EXERCISE DESCRIPTION: At the line with "Revamp & Upgradation (280, 2429)", start transcribing; stop after the last line of the data below. Keep it exact and leave pictures out.

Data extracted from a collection
========================================
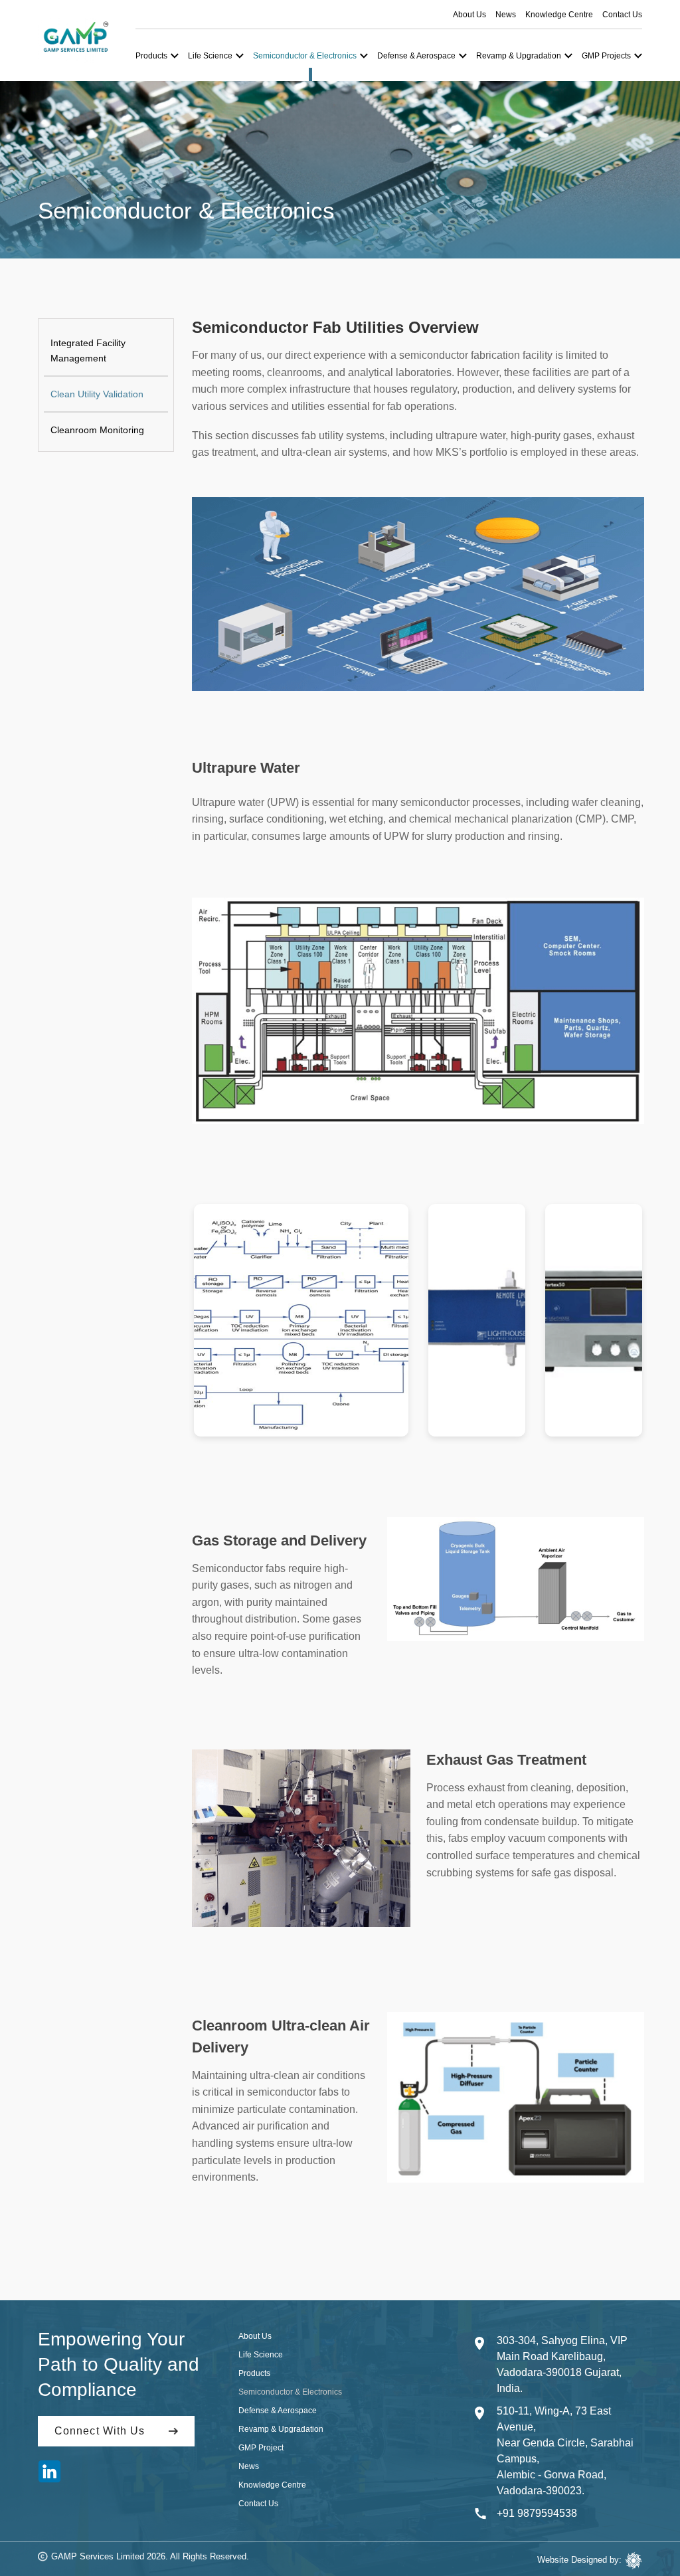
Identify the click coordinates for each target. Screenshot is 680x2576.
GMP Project (261, 2447)
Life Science (260, 2354)
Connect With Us (99, 2430)
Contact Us (622, 14)
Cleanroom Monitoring (97, 430)
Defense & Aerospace (277, 2410)
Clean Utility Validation (96, 394)
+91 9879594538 (537, 2513)
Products (254, 2373)
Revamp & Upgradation (280, 2429)
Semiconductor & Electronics (290, 2392)
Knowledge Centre (559, 14)
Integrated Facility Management (88, 350)
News (505, 14)
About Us (469, 14)
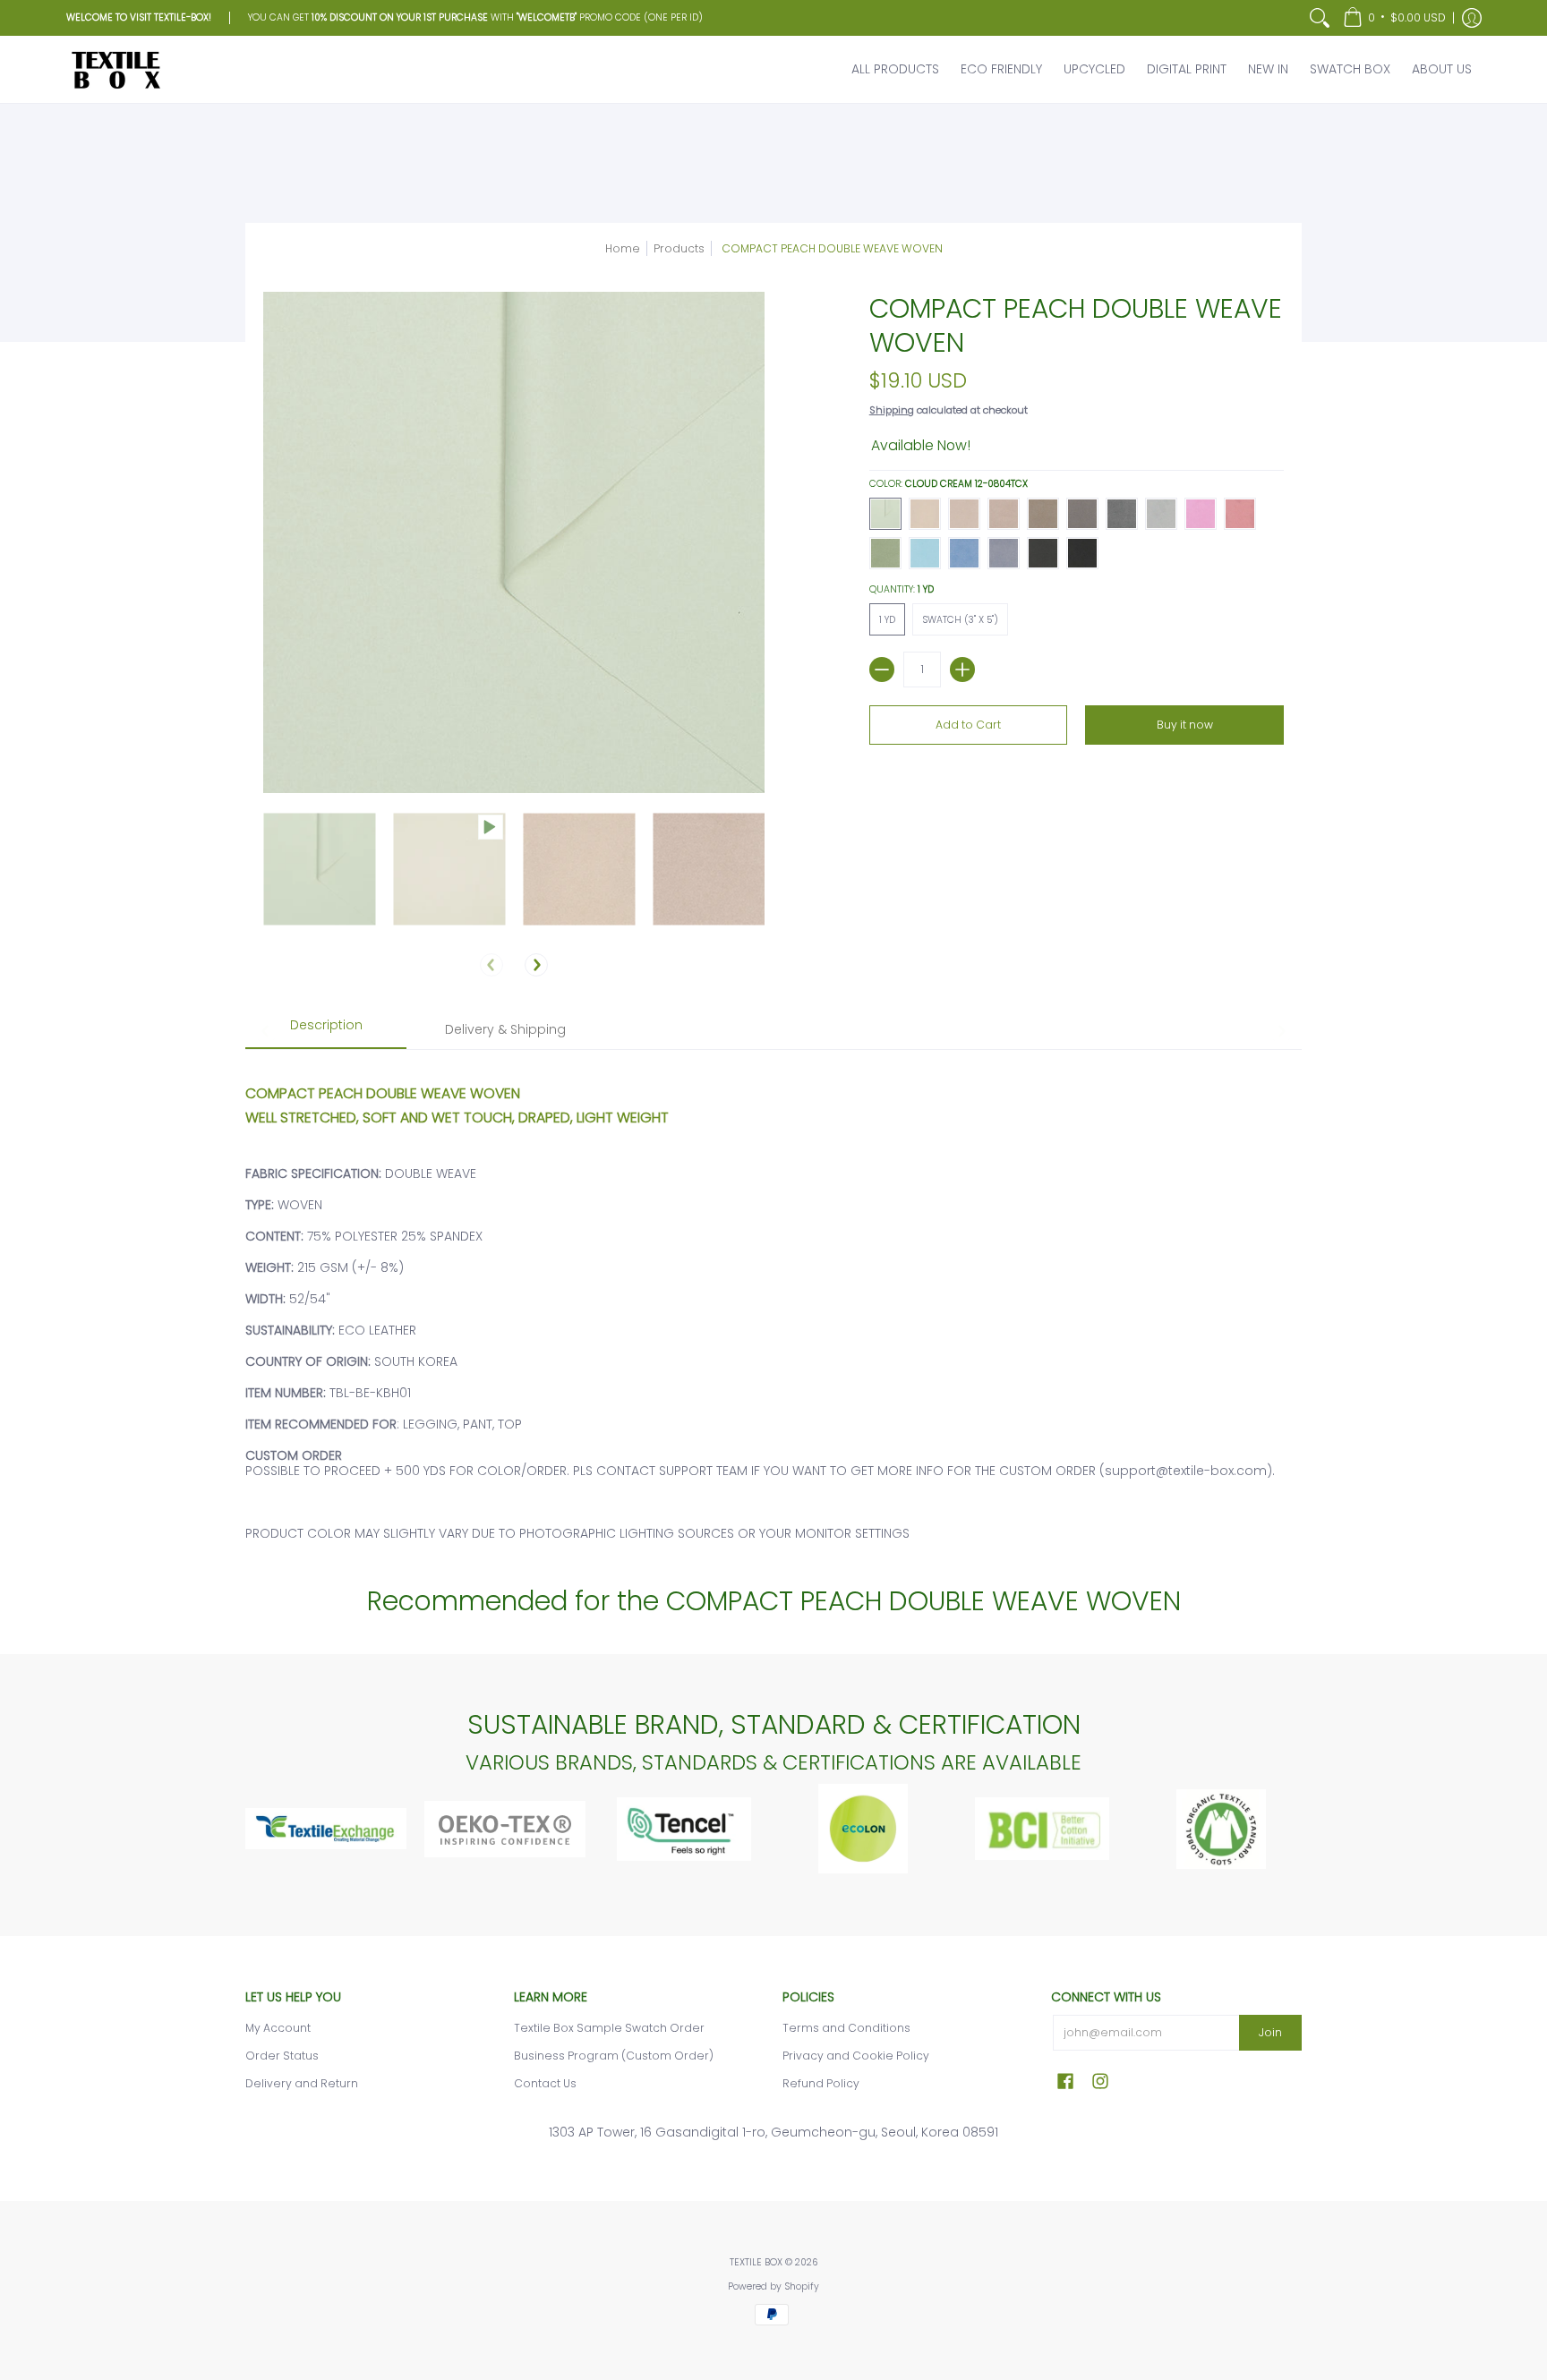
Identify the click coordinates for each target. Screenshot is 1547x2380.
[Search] (1319, 18)
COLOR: (948, 484)
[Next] (536, 964)
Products (679, 248)
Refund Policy (820, 2083)
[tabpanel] (773, 1303)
========================================
ANSWER TO THE PROBLEM:
Revamp & Upgradation (280, 2429)
Semiconductor & Electronics (290, 2392)
Knowledge Centre (559, 14)
Integrated Facility Management (88, 350)
News (505, 14)
About Us (469, 14)
Identify the click coordinates for each target. Screenshot is 1547x2380.
[Search] (1319, 18)
COLOR: (948, 484)
[Next] (536, 964)
Products (679, 248)
Refund Policy (820, 2083)
[tabpanel] (773, 1303)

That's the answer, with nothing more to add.